The plan for Charter isn’t complete and could change, the person familiar with the matter said.

Shares of SoftBank fell 2.3 percent in Tokyo, giving the company a market value of $89 billion. The company also has debt of 14.9 trillion yen ($135 billion), making it the second-most indebted non-financial company in Japan, trailing only Toyota Motor Corp.

For Gadfly’s take on Son’s dealmaking, click here

The plan by Son could reignite deal talks that had appeared to be dead late Sunday, when Charter said it wasn’t interested in buying Sprint. The billionaire had previously proposed a deal that would create a new public company to absorb Sprint and Charter and combine them, people familiar with the matter said last week.

“We understand why a deal is attractive for SoftBank, but Charter has no interest in acquiring Sprint,” Charter said in a statement before Bloomberg reported Son’s latest plans.

Son is known for bold decisions and has spoken, without irony, about his 300-year plan for SoftBank and aims to build the world’s most valuable company. His Vision Fund has raised $93 billion for tech investments, winning backing from Saudi Arabia, Abu Dhabi, as well as Apple Inc. and Qualcomm Inc.

Last year, SoftBank paid $32 billion for chipmaker ARM Holdings in a bet on the nascent concept known as the Internet of Things, while he has committed billions to ride-sharing services such as Didi Chuxing in China and Southeast Asia’s Grab.

U.S. cable and wireless carriers have been circling each other as more consumers watch video and access the internet on mobile devices. By combining, companies like Charter and Sprint could offer a full suite of telecommunications services to customers, from home broadband internet to wireless plans, and compete head-to-head with the packages sold by phone giants AT&T Inc. and Verizon Communications Inc.

Since the end of May, Charter and Comcast Corp. had been in exclusive talks with Sprint over possible deals, including one that would allow the cable companies to resell wireless service under their own brands.

The exclusivity ended this week, and Charter has decided against a reselling deal with Sprint, according to another person familiar with the matter, who asked not to be identified discussing private information.

“Overall our view is that Charter likely does not want to sell, but that SoftBank is one of the few companies that could put a bid in big enough to take control,” analysts at JPMorgan Chase & Co., led by Philip Cusick, said in a note. “While we don’t see a deal as very likely, especially given later headlines that Charter is cool to the idea, Masa is never to be counted out as a buyer.”

A combination of Sprint and Charter would put together the fourth-largest U.S. wireless carrier with the No. 2 U.S. cable company.
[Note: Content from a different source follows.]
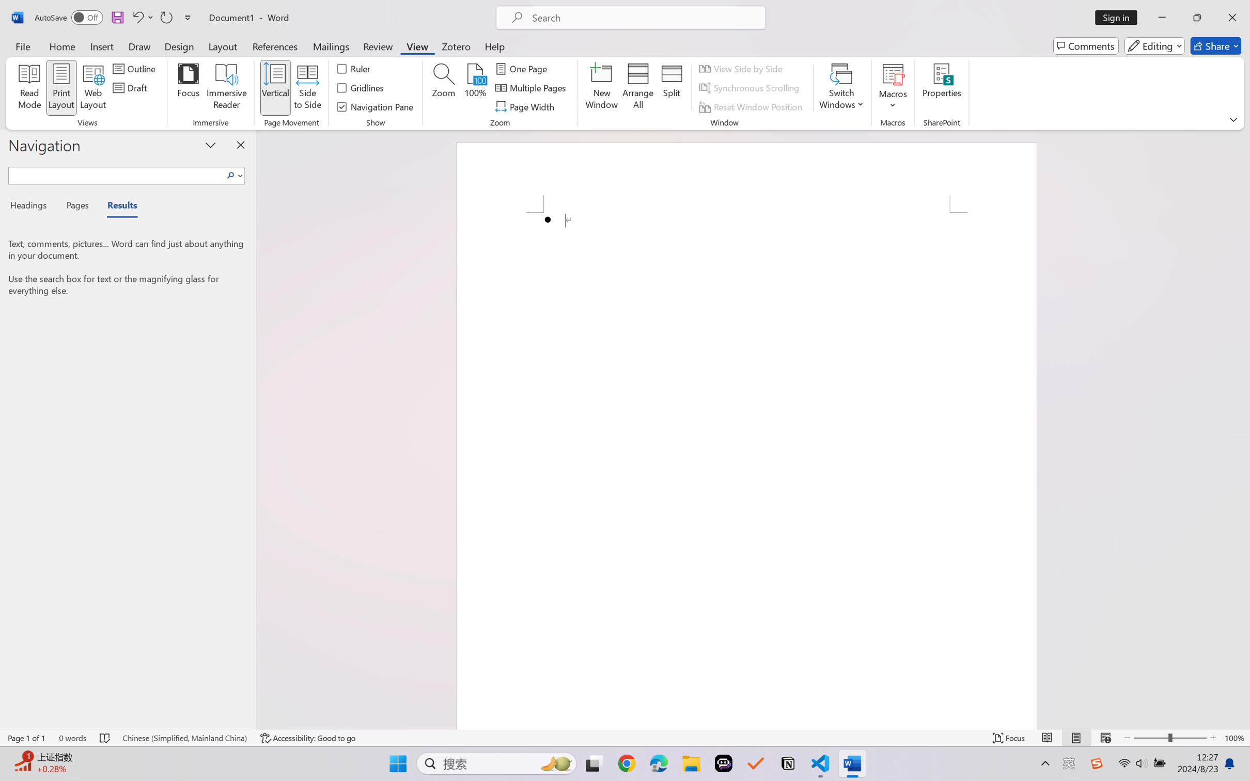 The image size is (1250, 781). What do you see at coordinates (308, 88) in the screenshot?
I see `'Side to Side'` at bounding box center [308, 88].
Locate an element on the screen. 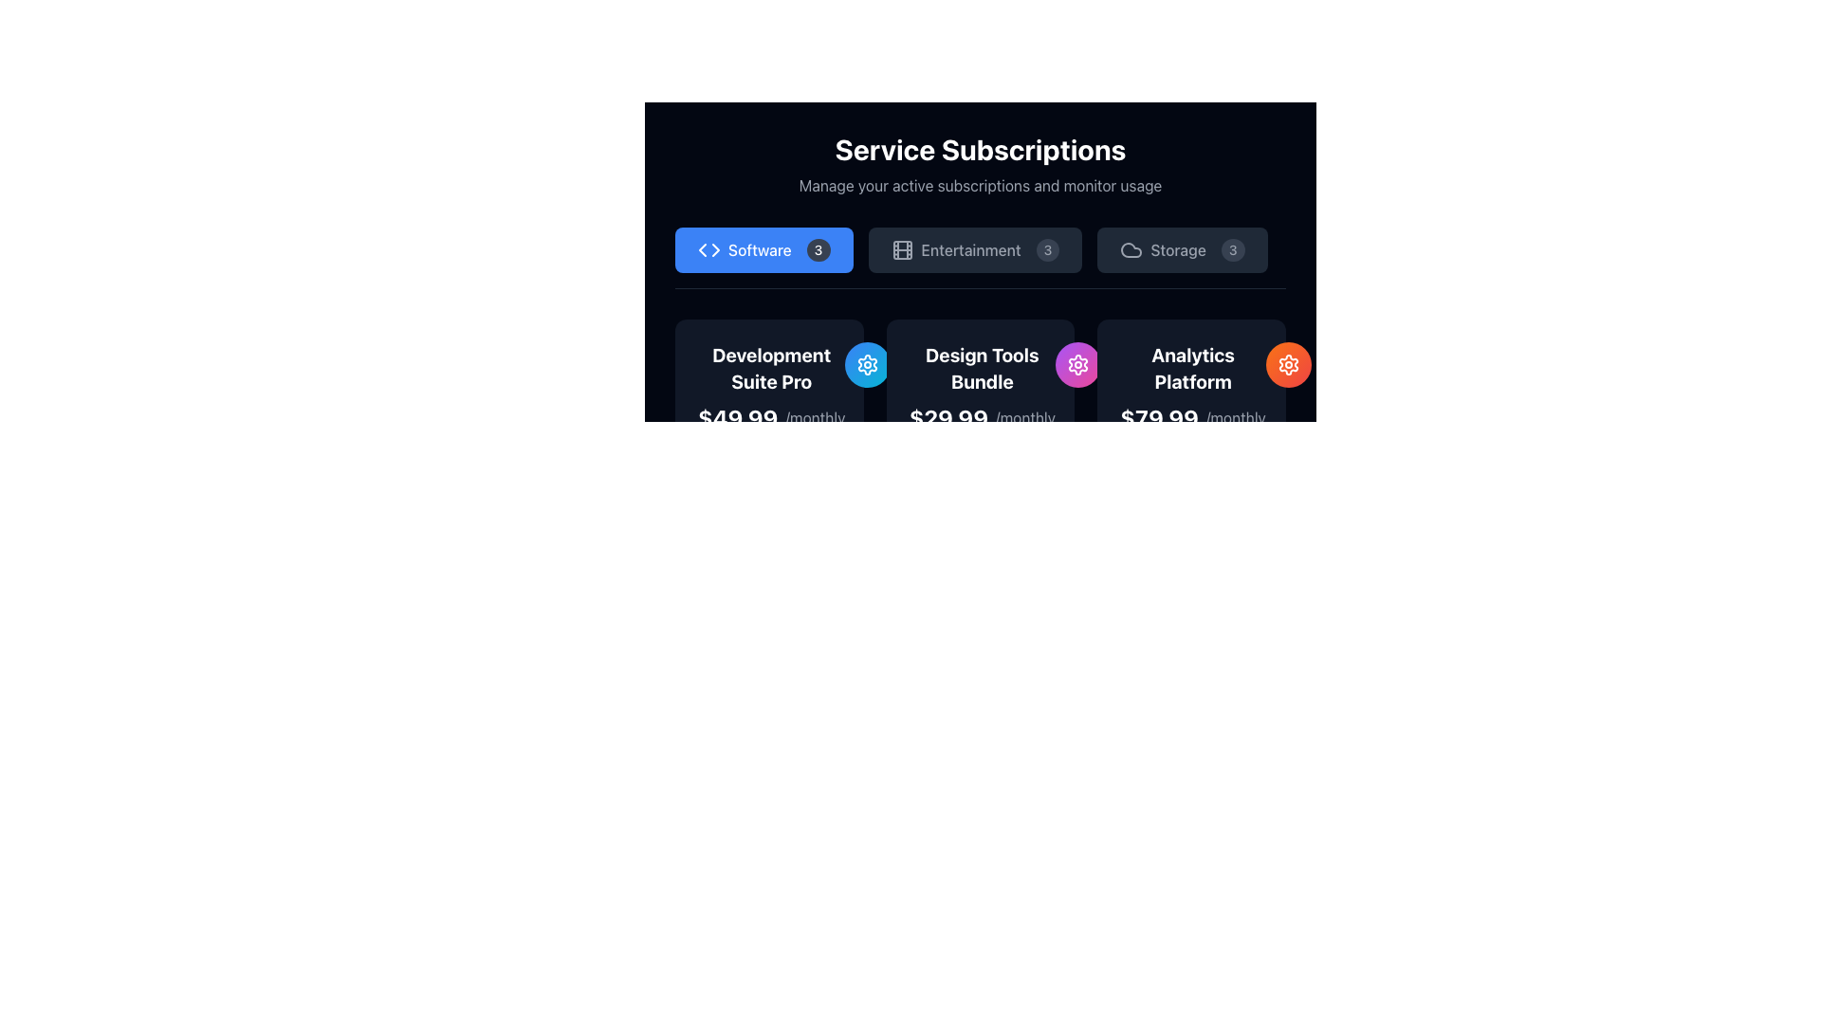  the text label displaying 'Service Subscriptions' which is bold and prominently positioned at the top of the section is located at coordinates (980, 149).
Sprint, based in Overland Park, Kansas, has a market value of almost $33 billion and even more in long-term debt -- putting pressure on Son to make a deal as Sprint’s losses mount and bond maturities approach.

JPMorgan estimates synergies from combining Sprint with Charter at about $2 billion a year.Exclusive insights on technology around the world.
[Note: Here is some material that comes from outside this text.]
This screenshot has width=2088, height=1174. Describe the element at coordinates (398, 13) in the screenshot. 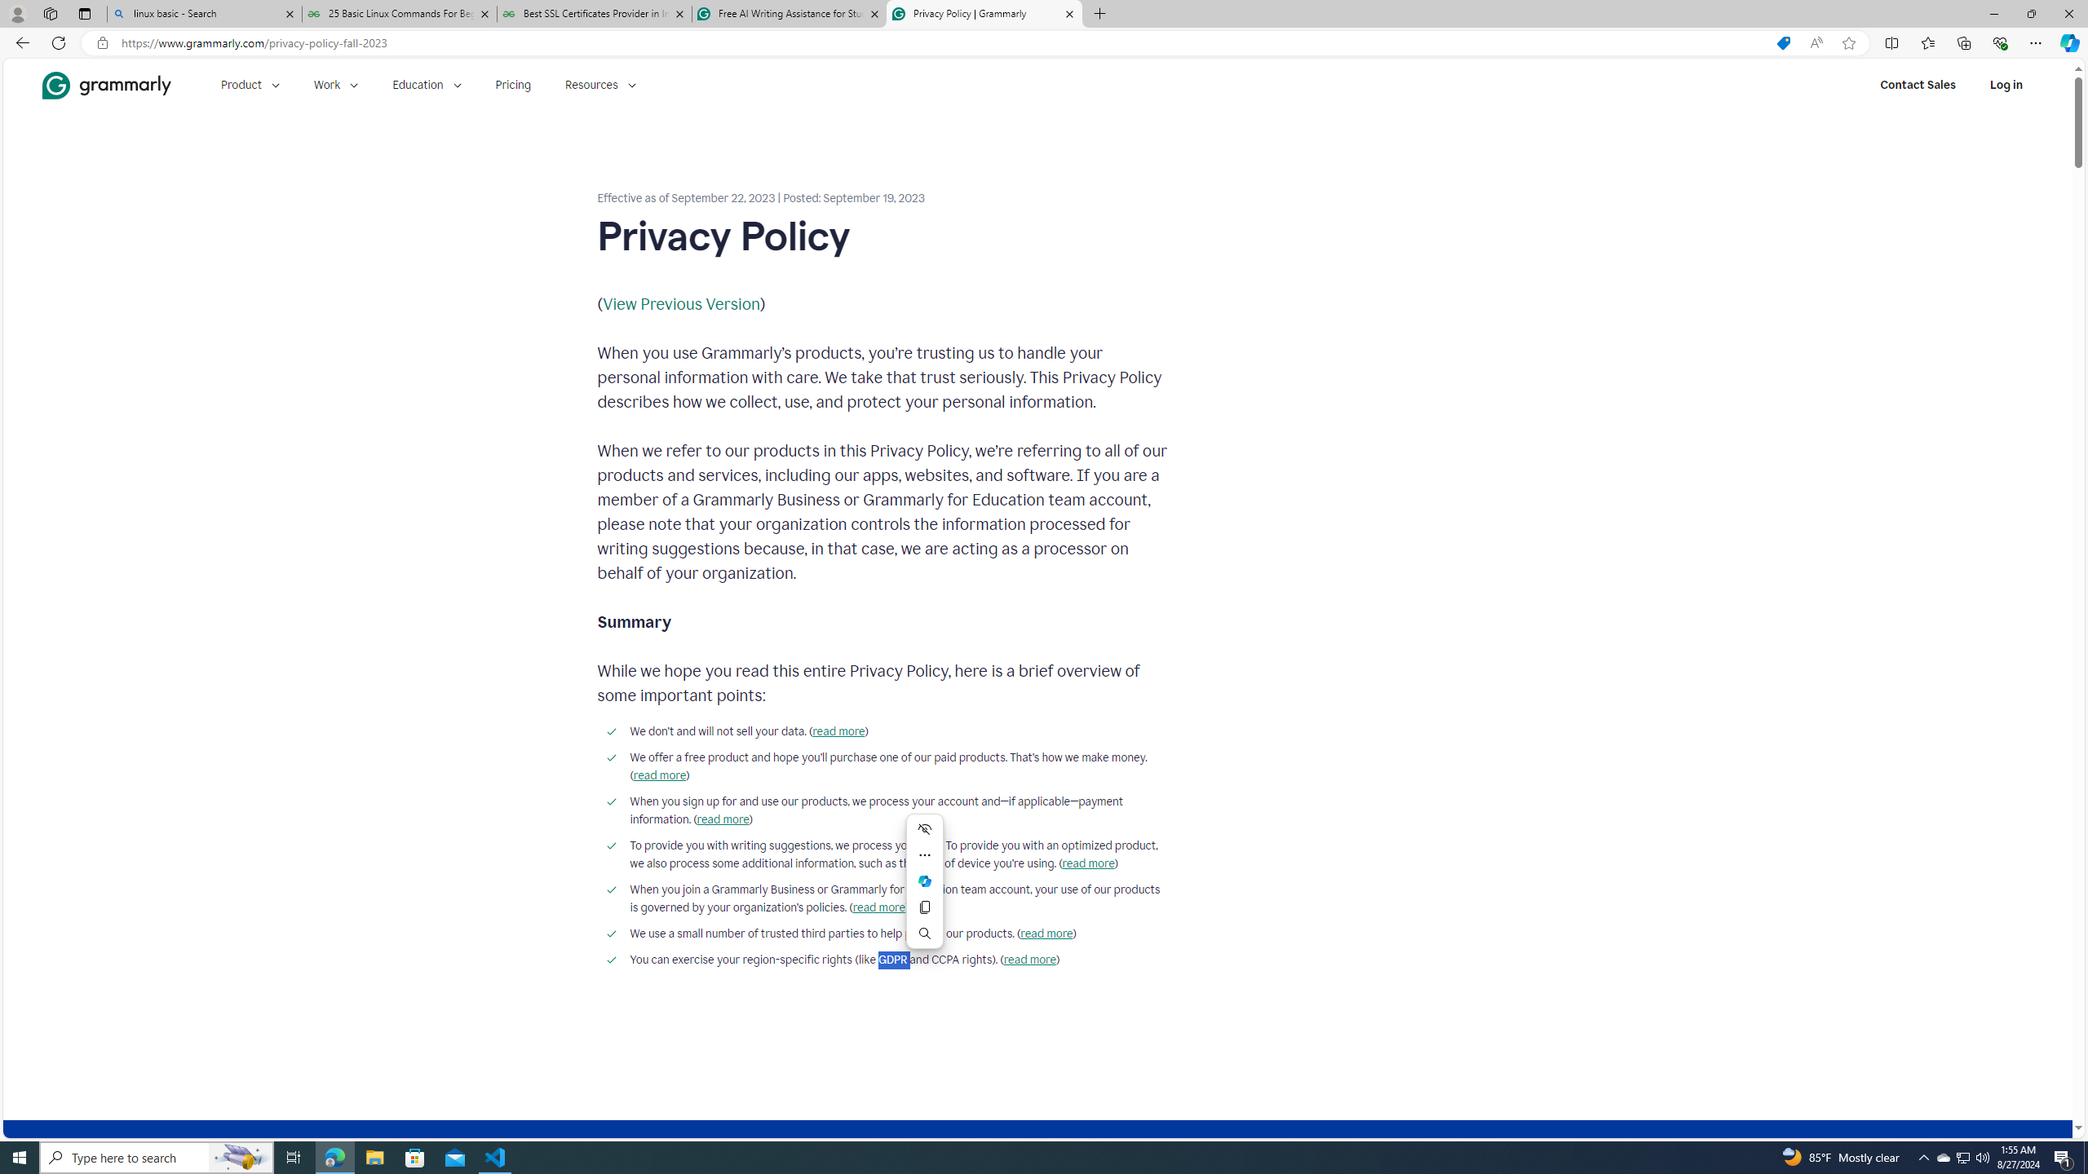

Son has also been considering merging Sprint with T-Mobile US Inc., the third-biggest U.S. wireless carrier. Sprint has argued publicly that a merger with T-Mobile makes sense because it would create a bigger wireless carrier to take on larger competitors AT&T and Verizon. But a surge in the value of Sprint’s wireless spectrum holdings persuaded executives to consider other deals, too, Bloomberg reported in April.
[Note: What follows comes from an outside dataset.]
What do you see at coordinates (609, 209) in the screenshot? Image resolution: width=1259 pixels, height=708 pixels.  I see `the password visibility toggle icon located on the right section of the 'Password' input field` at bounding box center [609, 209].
Charter has a separate pact with Comcast that could complicate a deal with Sprint. The cable companies agreed in May to work together on any transaction with a wireless company in the next year. That means if Charter changes its mind and decides to merge with Sprint, Comcast would have a say in the matter.

Charter has long-term debt of more than $63 billion. Its revenue totaled $40.8 billion in the past year.

Cable billionaire John Malone holds a 21 percent stake in Charter through his Liberty Broadband Corp. Son has also met with Malone and Warren Buffett about making potential investments in Sprint, a person familiar with the matter said earlier this month.